Single by Albert Hammond

from the album The Free Electric Band
- B-side: "You Taught Me to Sing the Blues"
- Released: April 1973
- Genre: Pop rock, soft rock
- Length: 3:15
- Label: Mums Records 6009
- Songwriters: Albert Hammond, Mike Hazlewood
- Producer: Albert Hammond

Albert Hammond singles chronology
| "If You've Got to Break Another Heart" (1973) | "The Free Electric Band" (1973) | "The Peacemaker" (1973) |

= The Free Electric Band =

1973 Albert Hammond song

"The Free Electric Band" is a song written by Albert Hammond and Mike Hazlewood and performed by Hammond. It was produced by Hammond and arranged by Michael Omartian and is from Hammond's 1973 album of the same name.

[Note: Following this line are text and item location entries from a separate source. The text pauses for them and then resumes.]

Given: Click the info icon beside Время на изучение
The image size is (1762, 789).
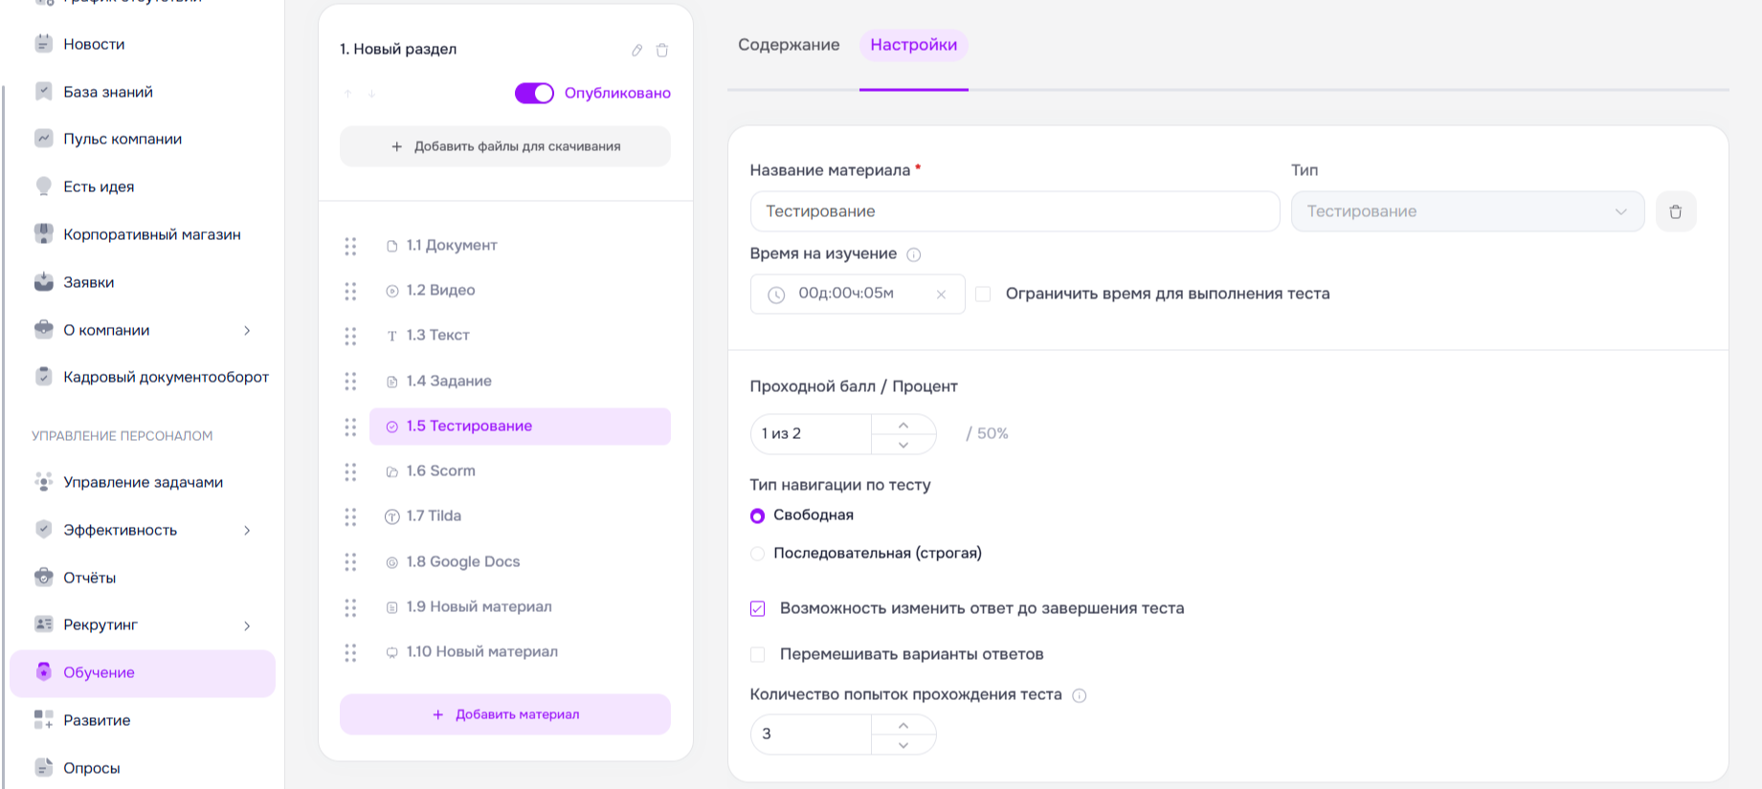Looking at the screenshot, I should coord(914,254).
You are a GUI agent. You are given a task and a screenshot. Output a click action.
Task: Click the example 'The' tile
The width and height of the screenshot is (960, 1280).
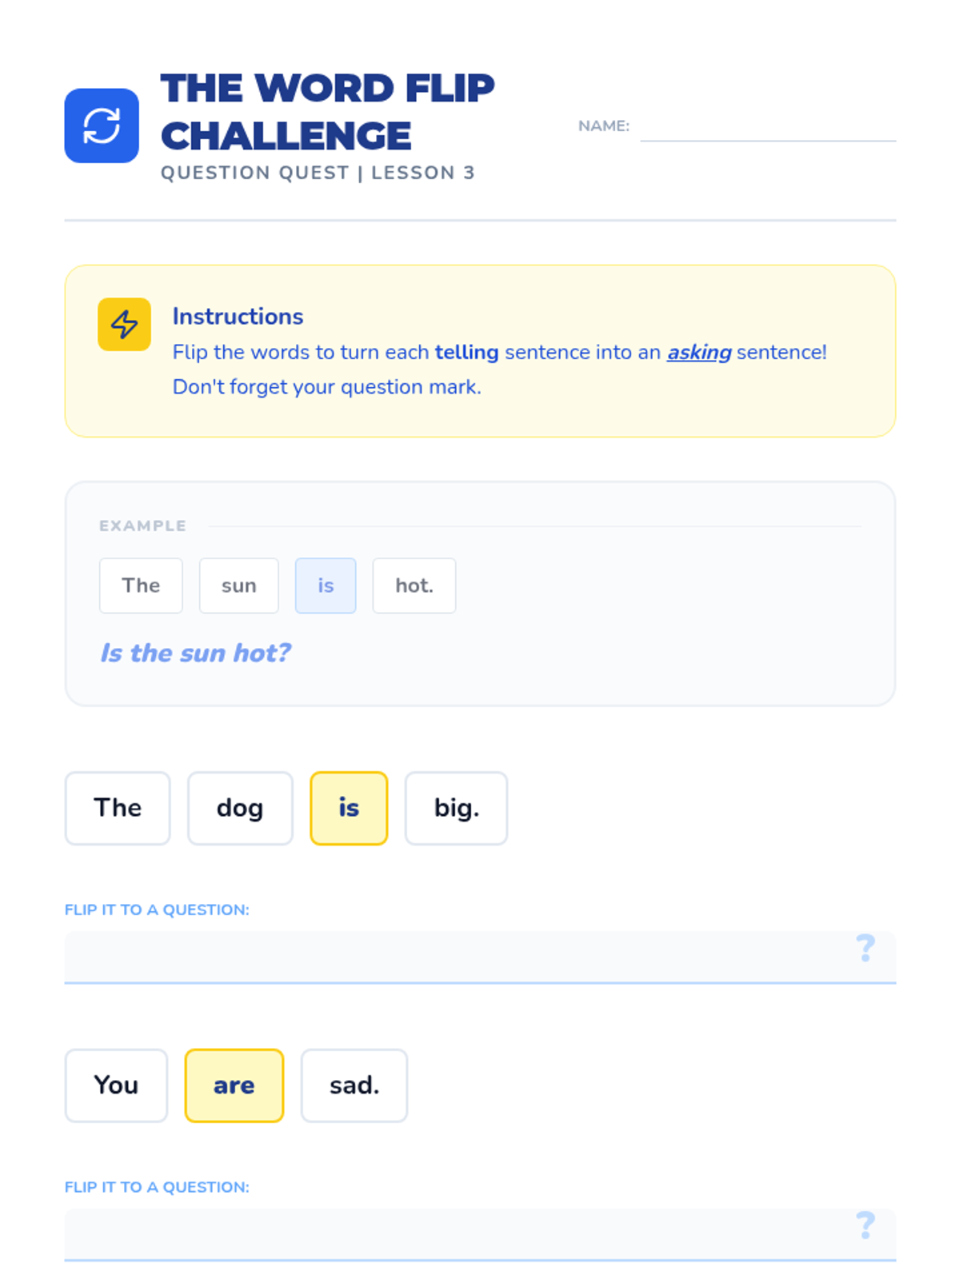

The song reached No. 48 on the U.S. Billboard Hot 100, No. 19 on the UK Singles Chart, No. 11 in South Africa, No. 4 in Germany, No. 3 in the Netherlands and was most successful in Norway, where it reached No. 1.

==Charts==

| Charts (1973) | Peak position |
|---|---|
| Australia (Kent Music Report) | 38 |
| Canada RPM Adult Contemporary | 28 |
| Canada RPM Top Singles | 44 |
| Netherlands (Single Top 100) | 3 |
| Norway (VG-lista) | 1 |
| South Africa (Springbok) | 11 |
| Sweden (Tio i topp) | 1 |
| UK Singles (OCC) | 19 |
| U.S. Billboard Hot 100 | 48 |
| U.S. Cash Box Top 100 | 41 |
| West Germany (GfK) | 4 |

==Other recordings==
Lalla Hansson recorded the song in Swedish, as "Han gav upp alltihop (för att spela med sitt band)" ("He gave it all up (to play with his band)").